_Description of the task_
Render the entries from the start through the line containing "Action: click(1354, 717)" as a JSON list of strings, one string per line, leaving out blank lines.

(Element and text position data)
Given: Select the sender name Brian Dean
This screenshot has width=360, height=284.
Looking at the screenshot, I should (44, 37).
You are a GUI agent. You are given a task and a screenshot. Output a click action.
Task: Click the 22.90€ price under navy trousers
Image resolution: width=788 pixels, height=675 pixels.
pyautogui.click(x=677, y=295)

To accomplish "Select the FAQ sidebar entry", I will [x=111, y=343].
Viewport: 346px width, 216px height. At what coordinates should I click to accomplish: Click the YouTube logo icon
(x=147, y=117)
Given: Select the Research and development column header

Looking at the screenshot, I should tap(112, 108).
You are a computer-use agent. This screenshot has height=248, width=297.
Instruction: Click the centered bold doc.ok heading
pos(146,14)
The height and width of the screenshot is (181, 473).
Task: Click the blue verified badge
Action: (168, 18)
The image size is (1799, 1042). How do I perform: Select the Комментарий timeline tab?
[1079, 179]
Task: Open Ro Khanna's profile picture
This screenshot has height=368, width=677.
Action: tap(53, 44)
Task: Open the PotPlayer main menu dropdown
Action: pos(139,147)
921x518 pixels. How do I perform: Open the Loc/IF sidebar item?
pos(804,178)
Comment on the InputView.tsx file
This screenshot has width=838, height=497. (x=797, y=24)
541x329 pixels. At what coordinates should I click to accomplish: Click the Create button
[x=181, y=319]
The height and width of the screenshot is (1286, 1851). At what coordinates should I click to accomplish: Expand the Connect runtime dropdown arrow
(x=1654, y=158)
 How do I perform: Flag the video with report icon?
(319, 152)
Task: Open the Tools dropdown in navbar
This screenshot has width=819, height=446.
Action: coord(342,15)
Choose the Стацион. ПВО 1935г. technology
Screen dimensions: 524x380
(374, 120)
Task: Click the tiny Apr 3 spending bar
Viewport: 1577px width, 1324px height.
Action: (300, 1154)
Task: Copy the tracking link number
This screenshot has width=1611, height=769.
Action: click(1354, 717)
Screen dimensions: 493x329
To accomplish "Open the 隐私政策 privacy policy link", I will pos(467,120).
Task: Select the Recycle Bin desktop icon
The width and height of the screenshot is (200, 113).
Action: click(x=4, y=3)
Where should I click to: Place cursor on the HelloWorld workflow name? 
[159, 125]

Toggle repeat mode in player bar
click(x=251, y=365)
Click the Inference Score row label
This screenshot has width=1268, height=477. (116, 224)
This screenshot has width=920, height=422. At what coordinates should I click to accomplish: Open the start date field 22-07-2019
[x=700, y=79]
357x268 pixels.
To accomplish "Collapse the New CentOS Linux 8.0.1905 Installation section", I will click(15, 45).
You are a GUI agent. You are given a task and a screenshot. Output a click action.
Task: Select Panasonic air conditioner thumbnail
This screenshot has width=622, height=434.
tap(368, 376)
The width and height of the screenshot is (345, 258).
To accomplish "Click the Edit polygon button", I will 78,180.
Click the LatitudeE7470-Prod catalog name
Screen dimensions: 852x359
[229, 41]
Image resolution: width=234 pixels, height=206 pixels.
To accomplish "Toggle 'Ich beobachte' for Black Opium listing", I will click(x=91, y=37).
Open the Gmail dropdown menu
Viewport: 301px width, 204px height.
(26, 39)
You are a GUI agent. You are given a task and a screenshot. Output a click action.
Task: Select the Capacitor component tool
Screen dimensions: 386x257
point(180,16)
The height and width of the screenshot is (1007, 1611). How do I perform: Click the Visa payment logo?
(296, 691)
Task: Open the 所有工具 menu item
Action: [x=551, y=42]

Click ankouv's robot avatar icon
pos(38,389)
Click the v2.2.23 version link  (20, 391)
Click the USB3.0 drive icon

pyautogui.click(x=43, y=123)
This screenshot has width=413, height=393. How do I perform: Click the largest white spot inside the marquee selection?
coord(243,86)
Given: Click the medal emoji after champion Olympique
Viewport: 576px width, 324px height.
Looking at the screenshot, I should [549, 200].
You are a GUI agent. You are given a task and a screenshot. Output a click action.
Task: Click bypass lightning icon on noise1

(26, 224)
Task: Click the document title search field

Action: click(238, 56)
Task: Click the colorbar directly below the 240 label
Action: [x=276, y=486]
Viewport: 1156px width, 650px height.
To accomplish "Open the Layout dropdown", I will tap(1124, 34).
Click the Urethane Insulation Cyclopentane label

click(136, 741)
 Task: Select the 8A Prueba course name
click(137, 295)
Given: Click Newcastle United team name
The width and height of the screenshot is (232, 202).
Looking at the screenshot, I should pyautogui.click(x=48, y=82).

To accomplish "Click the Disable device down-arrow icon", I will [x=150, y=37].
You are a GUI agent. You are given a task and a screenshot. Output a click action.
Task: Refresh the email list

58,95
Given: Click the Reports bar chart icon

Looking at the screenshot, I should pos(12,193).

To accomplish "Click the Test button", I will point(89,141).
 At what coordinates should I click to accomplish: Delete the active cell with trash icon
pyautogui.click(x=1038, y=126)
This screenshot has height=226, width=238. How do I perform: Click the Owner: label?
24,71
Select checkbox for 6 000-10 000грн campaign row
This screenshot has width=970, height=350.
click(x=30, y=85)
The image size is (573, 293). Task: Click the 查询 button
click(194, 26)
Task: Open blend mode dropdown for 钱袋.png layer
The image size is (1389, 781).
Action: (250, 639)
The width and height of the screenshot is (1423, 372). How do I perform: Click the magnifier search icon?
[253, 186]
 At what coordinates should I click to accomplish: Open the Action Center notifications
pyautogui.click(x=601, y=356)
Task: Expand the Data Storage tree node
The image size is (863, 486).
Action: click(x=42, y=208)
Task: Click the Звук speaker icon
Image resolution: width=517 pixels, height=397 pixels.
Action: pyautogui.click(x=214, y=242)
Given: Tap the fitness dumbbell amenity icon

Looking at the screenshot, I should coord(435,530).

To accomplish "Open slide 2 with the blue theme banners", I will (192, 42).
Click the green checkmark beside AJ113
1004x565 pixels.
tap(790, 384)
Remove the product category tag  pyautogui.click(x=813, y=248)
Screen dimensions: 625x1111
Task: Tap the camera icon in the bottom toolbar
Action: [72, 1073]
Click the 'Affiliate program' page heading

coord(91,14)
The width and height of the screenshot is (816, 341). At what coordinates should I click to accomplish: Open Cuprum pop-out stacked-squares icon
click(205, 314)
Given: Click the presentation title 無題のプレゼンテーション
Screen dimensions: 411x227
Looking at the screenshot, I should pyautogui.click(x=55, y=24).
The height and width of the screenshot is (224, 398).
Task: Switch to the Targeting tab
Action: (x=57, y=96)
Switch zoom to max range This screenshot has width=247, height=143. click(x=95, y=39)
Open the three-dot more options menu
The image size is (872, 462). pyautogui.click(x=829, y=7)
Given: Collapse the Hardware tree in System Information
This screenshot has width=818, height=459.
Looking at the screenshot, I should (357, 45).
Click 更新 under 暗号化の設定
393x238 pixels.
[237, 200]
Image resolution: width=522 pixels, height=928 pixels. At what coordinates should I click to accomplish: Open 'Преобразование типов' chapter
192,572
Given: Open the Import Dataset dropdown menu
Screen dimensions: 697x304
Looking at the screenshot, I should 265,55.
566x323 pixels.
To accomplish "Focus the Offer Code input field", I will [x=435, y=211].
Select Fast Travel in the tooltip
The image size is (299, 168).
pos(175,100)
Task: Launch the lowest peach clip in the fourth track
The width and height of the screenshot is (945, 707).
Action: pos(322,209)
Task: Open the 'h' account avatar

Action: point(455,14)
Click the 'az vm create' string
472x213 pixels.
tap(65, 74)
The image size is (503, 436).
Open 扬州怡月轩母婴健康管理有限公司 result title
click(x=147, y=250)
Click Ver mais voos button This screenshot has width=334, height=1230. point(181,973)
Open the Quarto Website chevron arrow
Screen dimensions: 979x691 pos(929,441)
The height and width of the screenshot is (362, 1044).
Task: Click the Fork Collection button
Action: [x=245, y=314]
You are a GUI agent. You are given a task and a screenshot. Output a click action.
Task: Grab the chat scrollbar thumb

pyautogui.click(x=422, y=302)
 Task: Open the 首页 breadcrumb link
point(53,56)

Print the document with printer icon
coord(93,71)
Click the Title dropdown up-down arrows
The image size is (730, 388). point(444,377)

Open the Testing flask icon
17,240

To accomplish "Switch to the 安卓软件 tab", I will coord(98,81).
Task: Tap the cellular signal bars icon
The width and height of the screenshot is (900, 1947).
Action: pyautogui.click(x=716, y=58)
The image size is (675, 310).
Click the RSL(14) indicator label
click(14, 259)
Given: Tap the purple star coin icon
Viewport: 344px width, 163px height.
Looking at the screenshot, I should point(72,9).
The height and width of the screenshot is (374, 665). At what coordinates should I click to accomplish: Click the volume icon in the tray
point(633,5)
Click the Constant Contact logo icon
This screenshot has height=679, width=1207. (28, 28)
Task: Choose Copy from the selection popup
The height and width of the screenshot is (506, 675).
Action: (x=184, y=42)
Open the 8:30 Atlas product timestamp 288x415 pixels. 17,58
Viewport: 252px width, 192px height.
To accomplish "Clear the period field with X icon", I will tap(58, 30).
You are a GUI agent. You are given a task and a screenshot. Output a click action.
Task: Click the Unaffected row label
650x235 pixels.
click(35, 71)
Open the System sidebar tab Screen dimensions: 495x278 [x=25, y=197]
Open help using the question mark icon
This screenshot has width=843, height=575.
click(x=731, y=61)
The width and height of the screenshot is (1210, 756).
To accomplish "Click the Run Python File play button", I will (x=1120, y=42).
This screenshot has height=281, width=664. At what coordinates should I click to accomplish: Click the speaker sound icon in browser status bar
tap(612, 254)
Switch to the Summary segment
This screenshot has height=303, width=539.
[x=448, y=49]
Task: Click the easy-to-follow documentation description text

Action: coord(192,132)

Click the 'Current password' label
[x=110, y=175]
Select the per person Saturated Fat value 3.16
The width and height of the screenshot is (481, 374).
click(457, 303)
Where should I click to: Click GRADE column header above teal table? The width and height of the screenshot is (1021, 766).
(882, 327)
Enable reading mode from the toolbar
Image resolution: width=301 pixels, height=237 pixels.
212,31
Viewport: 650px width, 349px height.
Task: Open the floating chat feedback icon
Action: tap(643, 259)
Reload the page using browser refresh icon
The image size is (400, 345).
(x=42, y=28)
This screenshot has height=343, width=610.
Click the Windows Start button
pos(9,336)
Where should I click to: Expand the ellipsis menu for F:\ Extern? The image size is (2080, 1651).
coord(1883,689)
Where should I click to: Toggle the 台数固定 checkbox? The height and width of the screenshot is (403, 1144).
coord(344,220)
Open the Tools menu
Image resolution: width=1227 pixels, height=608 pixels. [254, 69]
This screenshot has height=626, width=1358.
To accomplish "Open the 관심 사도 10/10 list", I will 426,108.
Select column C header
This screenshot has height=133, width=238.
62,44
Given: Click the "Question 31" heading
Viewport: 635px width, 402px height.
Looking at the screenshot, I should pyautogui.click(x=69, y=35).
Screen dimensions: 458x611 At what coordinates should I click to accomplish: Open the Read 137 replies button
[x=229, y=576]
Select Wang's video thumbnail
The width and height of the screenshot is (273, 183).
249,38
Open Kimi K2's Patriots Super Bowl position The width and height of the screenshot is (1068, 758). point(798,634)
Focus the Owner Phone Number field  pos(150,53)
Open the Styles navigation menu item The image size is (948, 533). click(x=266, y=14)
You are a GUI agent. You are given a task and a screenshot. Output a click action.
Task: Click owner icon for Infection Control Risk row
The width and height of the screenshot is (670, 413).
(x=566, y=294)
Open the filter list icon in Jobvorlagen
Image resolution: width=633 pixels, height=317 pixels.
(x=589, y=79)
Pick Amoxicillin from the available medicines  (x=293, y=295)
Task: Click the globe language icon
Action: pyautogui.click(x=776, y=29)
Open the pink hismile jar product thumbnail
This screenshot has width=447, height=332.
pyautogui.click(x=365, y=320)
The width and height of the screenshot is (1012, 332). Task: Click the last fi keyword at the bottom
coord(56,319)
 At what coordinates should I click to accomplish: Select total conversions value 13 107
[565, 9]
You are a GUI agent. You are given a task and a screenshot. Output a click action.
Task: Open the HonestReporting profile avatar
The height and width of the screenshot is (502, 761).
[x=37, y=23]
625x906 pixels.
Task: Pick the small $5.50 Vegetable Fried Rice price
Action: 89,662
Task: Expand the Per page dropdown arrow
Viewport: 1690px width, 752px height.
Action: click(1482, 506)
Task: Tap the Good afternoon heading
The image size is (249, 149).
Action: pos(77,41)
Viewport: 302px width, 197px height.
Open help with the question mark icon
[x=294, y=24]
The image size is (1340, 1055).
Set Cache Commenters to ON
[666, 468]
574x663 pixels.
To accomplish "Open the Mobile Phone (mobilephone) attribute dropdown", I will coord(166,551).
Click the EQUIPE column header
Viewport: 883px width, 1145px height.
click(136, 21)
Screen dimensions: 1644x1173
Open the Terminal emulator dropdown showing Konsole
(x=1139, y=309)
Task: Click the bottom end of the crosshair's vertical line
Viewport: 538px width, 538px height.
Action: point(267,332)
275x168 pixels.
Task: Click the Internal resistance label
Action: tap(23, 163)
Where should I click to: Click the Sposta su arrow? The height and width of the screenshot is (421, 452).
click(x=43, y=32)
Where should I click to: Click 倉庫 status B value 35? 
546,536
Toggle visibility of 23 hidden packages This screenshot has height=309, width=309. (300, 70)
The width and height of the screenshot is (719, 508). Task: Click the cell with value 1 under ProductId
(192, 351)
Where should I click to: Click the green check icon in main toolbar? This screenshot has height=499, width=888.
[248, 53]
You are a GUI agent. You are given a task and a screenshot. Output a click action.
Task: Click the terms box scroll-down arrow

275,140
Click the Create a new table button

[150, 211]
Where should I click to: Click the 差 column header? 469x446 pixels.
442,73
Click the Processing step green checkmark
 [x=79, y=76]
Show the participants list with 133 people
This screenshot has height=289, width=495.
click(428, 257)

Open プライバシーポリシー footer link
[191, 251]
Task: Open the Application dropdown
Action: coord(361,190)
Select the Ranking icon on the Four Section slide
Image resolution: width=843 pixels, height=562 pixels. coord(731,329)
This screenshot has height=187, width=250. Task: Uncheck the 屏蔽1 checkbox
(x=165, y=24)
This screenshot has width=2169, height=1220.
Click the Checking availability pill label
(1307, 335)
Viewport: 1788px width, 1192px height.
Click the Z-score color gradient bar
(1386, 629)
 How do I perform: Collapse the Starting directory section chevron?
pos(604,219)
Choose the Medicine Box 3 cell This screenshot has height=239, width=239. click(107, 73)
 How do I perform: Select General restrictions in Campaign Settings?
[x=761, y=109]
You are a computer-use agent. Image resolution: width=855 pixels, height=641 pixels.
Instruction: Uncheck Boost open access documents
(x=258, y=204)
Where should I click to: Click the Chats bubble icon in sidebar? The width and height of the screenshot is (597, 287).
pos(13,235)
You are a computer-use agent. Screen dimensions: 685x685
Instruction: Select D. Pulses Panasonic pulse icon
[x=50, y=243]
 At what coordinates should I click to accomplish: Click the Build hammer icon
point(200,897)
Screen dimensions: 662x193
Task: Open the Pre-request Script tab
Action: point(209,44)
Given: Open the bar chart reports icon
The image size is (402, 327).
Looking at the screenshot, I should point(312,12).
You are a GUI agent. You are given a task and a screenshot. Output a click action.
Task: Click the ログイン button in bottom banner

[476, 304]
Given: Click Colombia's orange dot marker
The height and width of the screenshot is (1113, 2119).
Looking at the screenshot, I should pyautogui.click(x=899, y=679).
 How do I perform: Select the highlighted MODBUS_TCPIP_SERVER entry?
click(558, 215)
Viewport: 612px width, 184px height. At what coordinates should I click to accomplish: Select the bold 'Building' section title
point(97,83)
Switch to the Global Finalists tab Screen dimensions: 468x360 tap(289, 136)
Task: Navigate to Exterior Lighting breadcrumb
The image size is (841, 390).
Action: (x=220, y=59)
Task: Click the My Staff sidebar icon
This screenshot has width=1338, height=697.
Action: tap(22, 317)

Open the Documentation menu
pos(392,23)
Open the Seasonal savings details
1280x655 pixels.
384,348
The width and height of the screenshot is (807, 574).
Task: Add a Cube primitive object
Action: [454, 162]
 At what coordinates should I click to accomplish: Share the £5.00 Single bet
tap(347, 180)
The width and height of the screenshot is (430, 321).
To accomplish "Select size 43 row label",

_Completed task_
[
  "Given: Select the sender name Brian Dean",
  "This screenshot has width=360, height=284.",
  "Looking at the screenshot, I should (44, 37).",
  "You are a GUI agent. You are given a task and a screenshot. Output a click action.",
  "Task: Click the 22.90€ price under navy trousers",
  "Image resolution: width=788 pixels, height=675 pixels.",
  "pyautogui.click(x=677, y=295)",
  "To accomplish \"Select the FAQ sidebar entry\", I will [x=111, y=343].",
  "Viewport: 346px width, 216px height. At what coordinates should I click to accomplish: Click the YouTube logo icon",
  "(x=147, y=117)",
  "Given: Select the Research and development column header",
  "Looking at the screenshot, I should tap(112, 108).",
  "You are a computer-use agent. This screenshot has height=248, width=297.",
  "Instruction: Click the centered bold doc.ok heading",
  "pos(146,14)",
  "The height and width of the screenshot is (181, 473).",
  "Task: Click the blue verified badge",
  "Action: (168, 18)",
  "The image size is (1799, 1042). How do I perform: Select the Комментарий timeline tab?",
  "[1079, 179]",
  "Task: Open Ro Khanna's profile picture",
  "This screenshot has height=368, width=677.",
  "Action: tap(53, 44)",
  "Task: Open the PotPlayer main menu dropdown",
  "Action: pos(139,147)",
  "921x518 pixels. How do I perform: Open the Loc/IF sidebar item?",
  "pos(804,178)",
  "Comment on the InputView.tsx file",
  "This screenshot has width=838, height=497. (x=797, y=24)",
  "541x329 pixels. At what coordinates should I click to accomplish: Click the Create button",
  "[x=181, y=319]",
  "The height and width of the screenshot is (1286, 1851). At what coordinates should I click to accomplish: Expand the Connect runtime dropdown arrow",
  "(x=1654, y=158)",
  " How do I perform: Flag the video with report icon?",
  "(319, 152)",
  "Task: Open the Tools dropdown in navbar",
  "This screenshot has width=819, height=446.",
  "Action: coord(342,15)",
  "Choose the Стацион. ПВО 1935г. technology",
  "Screen dimensions: 524x380",
  "(374, 120)",
  "Task: Click the tiny Apr 3 spending bar",
  "Viewport: 1577px width, 1324px height.",
  "Action: (300, 1154)",
  "Task: Copy the tracking link number",
  "This screenshot has width=1611, height=769.",
  "Action: click(1354, 717)"
]